Accelerating Nigeria’s renewable energy sector
With the DART programme, All On, Odyssey and GEAPP hope to accelerate the growth of the renewable energy sector not only in Nigeria but other parts of the continent as well.
DART will combine demand pooling, aggregated purchasing of solar equipment, access to affordable finance, and coordinated logistics processes to develop scalable economies for the solar industry as well as deliver cost savings for end-users.
For those already approved by the Rural Electrification Agency (REA), All On’s managed finance facility will provide companies with debt funding furthering the Nigeria Electrification Program (NEP) and allowing companies to purchase lower-cost solar equipment through DART.
The US$10mn finance facility for the equipment is being funded by matching investments of US$5mn from All On and The Alliance. All On will manage the global platform to ensure the standardisation of equipment, process solar company orders, manage supplier relationships, and link developers with finance partners.
“We are particularly excited about this deal which will inject much-needed capital into the renewable energy sector in Nigeria. This innovative partnership provides a solution to industry challenges such as high finance costs and lack of scale, by ensuring price competitiveness, supply chain optimisation and unlocking local currency financing,” said Wiebe Boer, CEO, All On.

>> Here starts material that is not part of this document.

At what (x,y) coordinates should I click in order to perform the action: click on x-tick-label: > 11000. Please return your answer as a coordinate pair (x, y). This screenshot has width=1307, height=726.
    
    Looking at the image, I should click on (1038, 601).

“We are excited about the potential for demand aggregation and centralisation of procurement and logistics services to dramatically drive down the cost of key distributed renewables equipment, and accelerate project deployment,” added Emily McAteer, Odyssey CEO.

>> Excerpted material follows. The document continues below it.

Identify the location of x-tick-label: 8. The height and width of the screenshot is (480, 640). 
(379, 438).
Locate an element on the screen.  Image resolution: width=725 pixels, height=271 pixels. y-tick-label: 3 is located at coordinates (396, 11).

2020 Sustainable Energy For All report
Commissioned by All On and conducted by Sustainable Energy for All (SEforAll), the 2020 report on the solar sector in Nigeria identified that aggregated procurement and logistics for solar equipment can significantly lower costs and unlock bottlenecks in the supply chain.
“The DART mechanism is a huge win for Nigeria,” said Damilola Ogunbiyi, CEO and Special Representative of the UN Secretary-General for Sustainable Energy for All and Co-Chair of UN-Energy. “It would go a long way in achieving much-needed economies of scale by bringing together finance providers, aggregated procurement agents, and specialised logistics. This is an example of the kind of innovation and collaboration needed to close the energy access gap, enable a just and inclusive energy transition, and unlock a sustainable future for all.”
DART’s ambitions are to ensure affordable, high-quality solar products reach the most marginalised communities, as well as improve the overall investment of the renewable energy sector, attracting more international and local investors.
“I am particularly impressed by this collaboration between All On, Odyssey, and the Global Energy Alliance and that Nigeria has been selected as the country in which to kick start this initiative. This could be a breakthrough in bridging the finance gap that hinders the growth of small and medium-sized enterprises in the nascent renewable energy sector in Nigeria,” concluded Ahmad Salihijo, MD, the Rural Electrification Agency.